Особенным вниманием зрителей пользовалось полотно «Матросы в засаде». Возле него всегда было многолюдно. В центральном итальянском павильоне раскупались в тысячах экземпляров фото с картины. А интерес к ней не ослабевал.
Автором этого произведения был Ф. С. Богородский. Его жизнь и искусство необычайно ярки. Человек исключительной энергии и жизнерадостности, чем только ни занимался он. Студент-юрист в университете, акробат в цирке, артист эстрады, балетный постановщик в Государственной опере в Берлине. Выступал он и как поэт-футурист с чтением «поэзов». В годы первой империалистической войны сражался во флоте, затем в авиации летчиком. Еще на фронте он стал большевиком. В гражданскую войну по заданию партии был комиссаром флотилии, чекистом в Нижнем Новгороде, начальником особого отдела губчека в Оренбурге.
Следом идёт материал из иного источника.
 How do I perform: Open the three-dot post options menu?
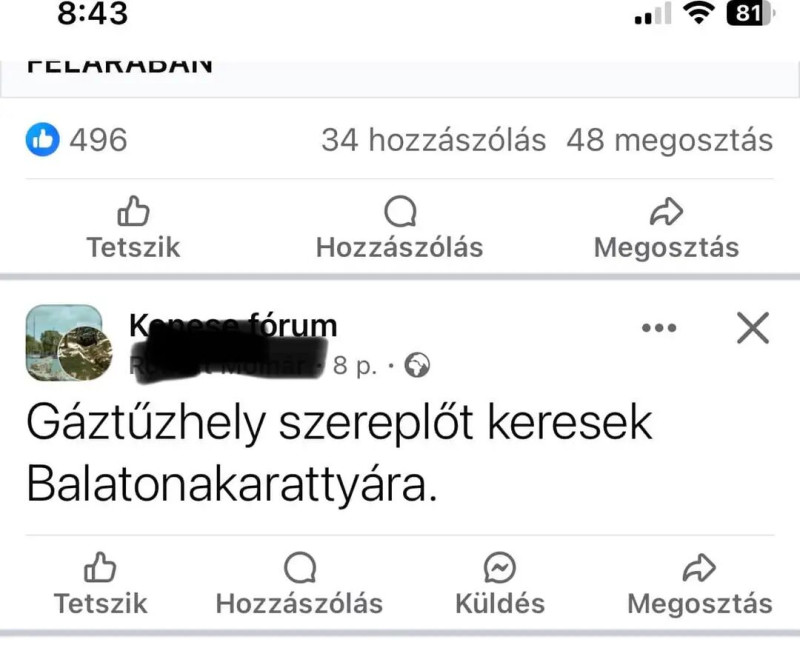pyautogui.click(x=659, y=328)
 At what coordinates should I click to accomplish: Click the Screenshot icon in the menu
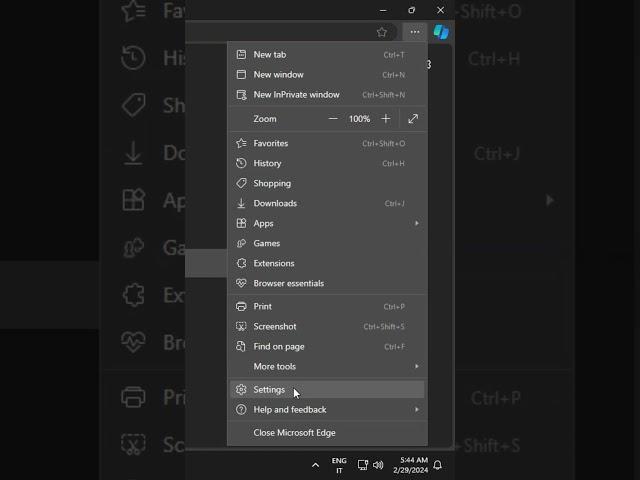241,326
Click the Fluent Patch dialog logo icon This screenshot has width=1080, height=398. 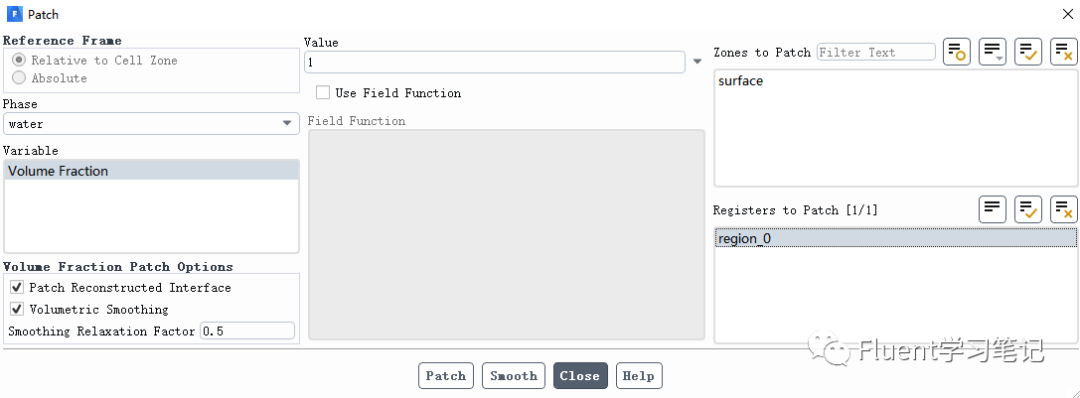click(x=14, y=14)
В 1920-е годы Богородский всецело отдается занятиям живописью, занимается во ВХУТЕМАСе (Высшие художественно-технические мастерские), где решающее влияние на него оказал А. Е. Архипов. Это был важный момент в формировании Богородского как художника. Он видел пустующие залы выставок произведений «динамического супрематизма», «конструктивизма», «конкретивизма» и даже новейшего «метод-проекционизма», провозгласившего: «художник — отобразитель новых систем, объективно значащих вещей и работы». Он предпочел творческое освоение реалистических традиций—то, что давало ему возможность художественно выразить идеи великой борьбы в форме, доступной миллионным массам, призванным революцией к новой жизни. И было закономерным вступление его в Ассоциацию художников революционной России (АХРР), объявившую своей целью выработку стиля «героического реализма». Место коммуниста Богородского было в рядах художников-ахрровцев, боровшихся за генеральную линию развития советского искусства.
Созданию картины «Матросы в засаде» предшествовали портреты беспризорных, написанные Богородским в середине 1920-х годов, — значительное явление в истории советской живописи.
Работа Богородского над картиной «Матросы в засаде» явилась важным этапом в его творческом развитии.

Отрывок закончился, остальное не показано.